1. Startseite
  2. >
  3. Sachsen-Anhalt
  4. >
  5. Auf das Staatsgebiet der DDR verirrt

Letzter Wolf Auf das Staatsgebiet der DDR verirrt

Bei Nielebock im heutigen Jerichower Land hat der Bauer Anton Türp 1982 den ersten und letzten Wolf im Bezirk Magdeburg erlegt.

Von Alexander Walter 05.06.2017, 18:05

Magdeburg l Es ist ein verregneter Maiabend vor 35 Jahren, als der Jäger und Genossenschaftsbauer Anton Türp auf seiner Kanzel im Jerichower Land auf der Lauer liegt. Normalerweise laufen ihm hier zwischen den Dörfern Nielebock und Derben Rehe und Wildschweine vor die Flinte, manchmal sind auch ein paar Füchse dabei. An diesem Abend aber passiert etwas Ungewöhnliches. Aus einer Kieferndickung trabt um 21 Uhr plötzlich ein großer Schäferhund aufs Feld. Ein wildernder Haushund – glaubt der Jäger – der hat im Wald nichts zu suchen. Als das Tier stoppt, drückt Türp ab. Der Hund fällt getroffen zu Boden.

Erst als der Jäger nähertritt, dämmert ihm, was er da gerade geschossen hat. Der vermeintliche Schäferhund entpuppt sich als junger Wolfsrüde. Untersuchungen in der Wildsammelstelle Genthin werden das später bestätigen.

Es ist der erste und der letzte Wolf, den ein Jäger seit 1945 im Bezirk Magdeburg erlegt hat. Wölfe gelten in der DDR als ausgerottet. Nur vereinzelt wandern Tiere aus den Wäldern Polens ein. In der Jagd-Literatur der Zeit wird der Wolf als „Irrgast“ bezeichnet. „Anders als heute standen Wölfe nicht unter Schutz“, erklärt Wolfhard Meerkatz.
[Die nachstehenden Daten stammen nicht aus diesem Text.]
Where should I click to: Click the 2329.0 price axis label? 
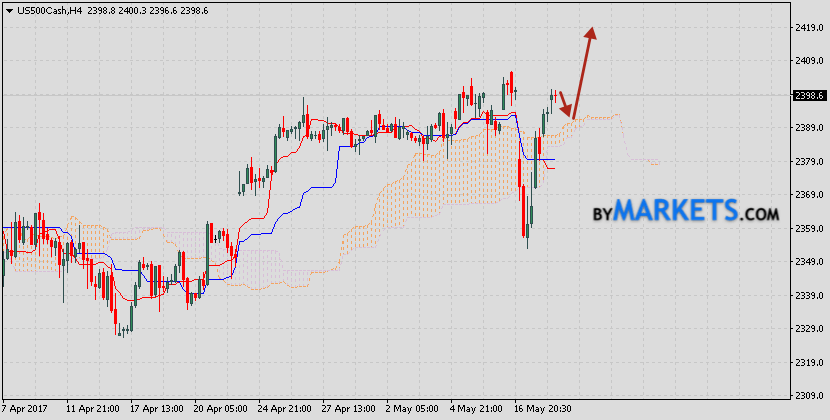click(808, 328)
Der 65-Jährige aus Brettin war damals Jäger in der benachbarten Jagdgesellschaft Genthin. Einen Wolf hatte er bis dahin nie gesehen. „Der Wolf galt in der DDR als potenzieller Nahrungskonkurrent“, erzählt er. Die Volkswirtschaft habe schließlich jedes Stück Wildbret gebraucht.

Der Abschuss galt dann auch als Attraktion. Eine Woche lang habe es nur Feiern gegeben, erinnert sich Meerkatz. Partei und Staat hätten Türp gelobt. „Er hat seine Pflicht hervorragend erfüllt“, habe es geheißen. Am Abschussort ließ man einen Gedenkstein errichten. „An dieser Stelle wurde am 17. Mai 1982 der achte Wolf in der DDR erlegt“, stand darauf. Viele Leute seien damals mit dem Fahrrad zum Stein gefahren. Auch der Brettiner Meerkatz war mehrfach dort.

In den Wirren der Wende ging der Stein dann verloren. Meerkatz glaubt, dass ihn irgendjemand mitgenommen hat. Die Wölfe sind unterdessen zurückgekehrt. Meerkatz selbst hat inzwischen mehrere gesehen. Das letzte Mal im Winter in der Stadtwirtschaft Genthin. „Der Wolf hat sich dort an den Mülltonnen bedient“, erzählt der Jäger. Der Brettiner alarmierte die Polizei. Doch als die eintraf, war der Wolf verschwunden. Zu befürchten hätte er ohnehin wenig gehabt. Die Zeiten haben sich geändert, sagt der Rentner.

Der Wolfsrüde aus dem Nielebocker Forst hingegen bezahlte seine Begegnung mit dem Jäger Türp mit dem Leben. Heute steht der „Irrgast“ der DDR präpariert im Haus des Waldes in Schloss Hundisburg bei Haldensleben. Ein Schild davor erzählt von seinem Abschuss. Besucher können ihn durch einen Glaskasten bestaunen.